The End of the Smartphone: What It Means for Investment Professionals
The next global extinction event is on the horizon . . . and it will dramatically change how the wealth management industry conducts day-to-day business, including how it connects with clients.
The day that your iPhone or Android grows as obsolete as the rotary phone might seem far away — especially if you’re reading this article on one of those devices right now. But the smartphone’s rampant success is already leading to its demise. As a recent CNBC article explains, “the smartphone market has reached maturity, and year-over-year growth is declining gradually.”
The time is ripe for a disruption — when money flows en masse from existing businesses and business models to new ones. Think of the shift from pagers to BlackBerry devices, or from the BlackBerry to the iPhone and Android.
So what is the next evolutionary step up from smartphones? It’s something that I’ve been noticing take hold for a while now in the more tech-savvy environs of Southeast Asia. Just take a look at my recent blog post, “Your Clothes Are Still Made in China but Now They Are Wearables.”
Yes, I’m talking about wearables — devices like the Google Glass and Apple Watch that have all the “smart” capabilities of your iPhone or Android coupled with the constant usability of a clothing accessory. Let’s say you’re walking through the city and you want to check a stock quote. Using a smartphone, you have to take the time to pull it out and look down at it. We’ve all felt the inconvenience and potential danger of walking with that distraction, especially in busy cities like New York, Boston, or Chicago.
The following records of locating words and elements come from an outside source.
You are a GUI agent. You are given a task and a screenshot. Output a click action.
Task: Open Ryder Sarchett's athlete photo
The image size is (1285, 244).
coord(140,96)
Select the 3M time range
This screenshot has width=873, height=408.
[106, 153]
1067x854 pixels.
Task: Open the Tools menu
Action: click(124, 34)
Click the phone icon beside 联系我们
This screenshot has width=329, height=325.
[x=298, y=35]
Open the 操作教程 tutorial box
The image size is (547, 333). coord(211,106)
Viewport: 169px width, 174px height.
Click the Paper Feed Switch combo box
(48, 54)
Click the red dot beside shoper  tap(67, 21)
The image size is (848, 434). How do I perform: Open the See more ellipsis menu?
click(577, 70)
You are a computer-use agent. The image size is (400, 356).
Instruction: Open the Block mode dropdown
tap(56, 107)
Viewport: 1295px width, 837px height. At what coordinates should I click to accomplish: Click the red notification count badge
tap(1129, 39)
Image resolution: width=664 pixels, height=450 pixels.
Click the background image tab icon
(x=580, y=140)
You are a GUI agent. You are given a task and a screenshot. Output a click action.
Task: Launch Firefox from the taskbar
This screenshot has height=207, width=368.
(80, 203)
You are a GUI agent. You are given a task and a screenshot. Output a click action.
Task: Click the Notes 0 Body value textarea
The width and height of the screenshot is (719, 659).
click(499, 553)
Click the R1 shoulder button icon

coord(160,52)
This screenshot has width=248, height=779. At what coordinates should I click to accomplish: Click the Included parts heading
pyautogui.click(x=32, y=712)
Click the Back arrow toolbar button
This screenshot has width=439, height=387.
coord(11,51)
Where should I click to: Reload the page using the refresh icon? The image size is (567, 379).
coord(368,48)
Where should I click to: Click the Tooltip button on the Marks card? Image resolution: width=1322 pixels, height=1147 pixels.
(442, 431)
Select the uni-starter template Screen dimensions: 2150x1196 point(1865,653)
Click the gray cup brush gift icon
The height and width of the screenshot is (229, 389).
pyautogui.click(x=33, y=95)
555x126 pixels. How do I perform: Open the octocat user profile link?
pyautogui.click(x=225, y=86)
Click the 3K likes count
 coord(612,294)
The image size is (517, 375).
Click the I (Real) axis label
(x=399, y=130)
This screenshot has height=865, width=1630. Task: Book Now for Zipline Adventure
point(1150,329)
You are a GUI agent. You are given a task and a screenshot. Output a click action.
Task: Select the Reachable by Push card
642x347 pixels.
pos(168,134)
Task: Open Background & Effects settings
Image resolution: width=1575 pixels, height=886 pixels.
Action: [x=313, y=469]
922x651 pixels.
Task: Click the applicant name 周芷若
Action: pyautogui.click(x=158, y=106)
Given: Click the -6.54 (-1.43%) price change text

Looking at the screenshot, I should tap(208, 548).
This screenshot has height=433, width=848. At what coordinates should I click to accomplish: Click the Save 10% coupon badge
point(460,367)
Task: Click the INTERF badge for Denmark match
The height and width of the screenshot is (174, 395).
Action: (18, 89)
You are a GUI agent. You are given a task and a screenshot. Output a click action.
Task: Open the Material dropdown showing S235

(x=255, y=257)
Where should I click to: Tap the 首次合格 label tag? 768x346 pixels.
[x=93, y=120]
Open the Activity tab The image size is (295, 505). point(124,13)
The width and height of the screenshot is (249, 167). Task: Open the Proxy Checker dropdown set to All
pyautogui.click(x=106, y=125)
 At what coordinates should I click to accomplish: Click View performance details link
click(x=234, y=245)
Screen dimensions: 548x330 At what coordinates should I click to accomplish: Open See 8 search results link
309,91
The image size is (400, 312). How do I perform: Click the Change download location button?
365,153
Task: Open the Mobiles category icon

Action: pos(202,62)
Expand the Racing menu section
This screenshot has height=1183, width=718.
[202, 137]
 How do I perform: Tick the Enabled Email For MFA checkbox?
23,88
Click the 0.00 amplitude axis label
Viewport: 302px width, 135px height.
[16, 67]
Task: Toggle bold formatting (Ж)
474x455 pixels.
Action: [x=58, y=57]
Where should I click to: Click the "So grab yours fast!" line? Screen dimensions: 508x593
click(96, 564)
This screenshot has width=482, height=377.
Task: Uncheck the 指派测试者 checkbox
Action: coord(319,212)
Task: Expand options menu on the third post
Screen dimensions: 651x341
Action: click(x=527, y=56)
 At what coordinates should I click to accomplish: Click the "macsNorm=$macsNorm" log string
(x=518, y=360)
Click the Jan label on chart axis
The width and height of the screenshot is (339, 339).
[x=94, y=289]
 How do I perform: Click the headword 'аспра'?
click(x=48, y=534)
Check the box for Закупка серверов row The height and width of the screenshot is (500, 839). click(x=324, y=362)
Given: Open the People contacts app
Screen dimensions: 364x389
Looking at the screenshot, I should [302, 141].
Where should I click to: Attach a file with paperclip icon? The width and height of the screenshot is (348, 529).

Now imagine for a second that you can make that stock quote appear in your field of vision. Actually, you don’t have to imagine it because this online concept video for Fidelity Market Monitor for Glass demonstrates exactly what it would look like to wear the Google Glass equipped with Fidelity’s investment app. In the video, a man walks through his daily routine while logging on to his online account, hearing news articles read aloud, and checking stock quotes and the markets — all completely hands free.
A word of caution, however: A wave of Google Glass sales hasn’t happened yet and it may be some time before one does. On 15 January, Google announced that it was ending sales of the Glass prototype but is still committed to working on a newer version of it. This move came amid criticisms of the product in the media and privacy concerns that led some restaurants, bars, and movie theaters to ban the use of smartglasses.
Still, even with those temporary setbacks, the fact is that the times they are a-changin’: smartphones are becoming outdated technology and wearables are the next big thing.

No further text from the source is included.